Deep down, some deeper than others, every man wonders if he’s good enough.
Good enough at what, for who or what? All of it.
Dad. Husband. Worker. Role model. Single and unashamed. Physiquer–because we all know the dad bod thing is a lie that some sweet wife made up to make her unfit husband feel less bad. God bless that woman.
This question of sufficiency is inescapable. Undoubtedly it’s there for women as well, but my expertise is in being a man. Feeling the doubts and insufficiencies and insecurities.
For some it leads to posturing; for others, it’s retreating. Many lean in and try to get better, be better, do better. But even when confident that I am hidden with Christ and acceptable to the Father, lingering still is that tug on my coattail–You’re not. You can’t. You won’t.

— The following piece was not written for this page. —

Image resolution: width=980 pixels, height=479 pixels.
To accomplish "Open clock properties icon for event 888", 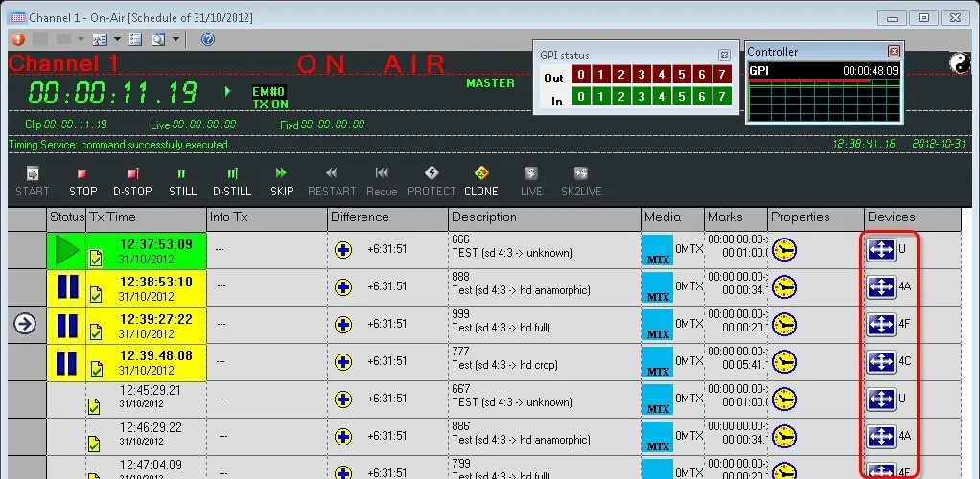I will coord(785,287).
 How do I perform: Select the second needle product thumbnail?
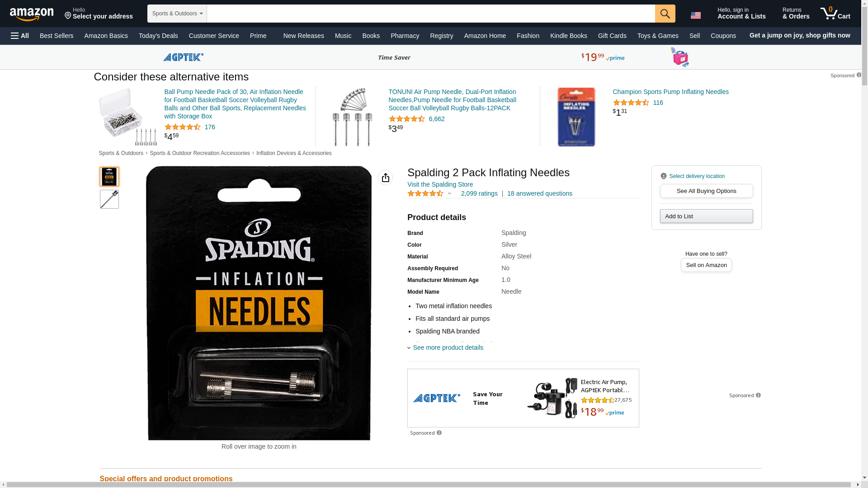(x=109, y=199)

Learning to quiet the voice and imprison the thoughts has been one of the toughest lessons yet. It makes sense that the voices grow in proportion to the level of responsibility one has.
As we seek to show compassion and grace to one another, don’t forget yourself.
Brennan Manning writes of this tension:
They [disciples of Jesus] are fed up with themselves, sick of their own mediocrity, disgusted by their own inconsistency, bored by their own monotony. They would never judge any other of God’s children with the savage self-condemnation with which they crush themselves.The Relentless Tenderness of Jesus, 152
Manning speaks of Jesus followers plagued by self-hatred, not just in religious matters, but across all slants of life. The word for my brothers is this: Only “to the extent that we allow the compassion of the Lord to invade our hearts” are we freed from “that self-hatred that we are now even ashamed of.”
Open the gate, dear son, that the Lord’s compassion might storm and captivate your soul. His energy is your energy. His sufficiency is your sufficiency.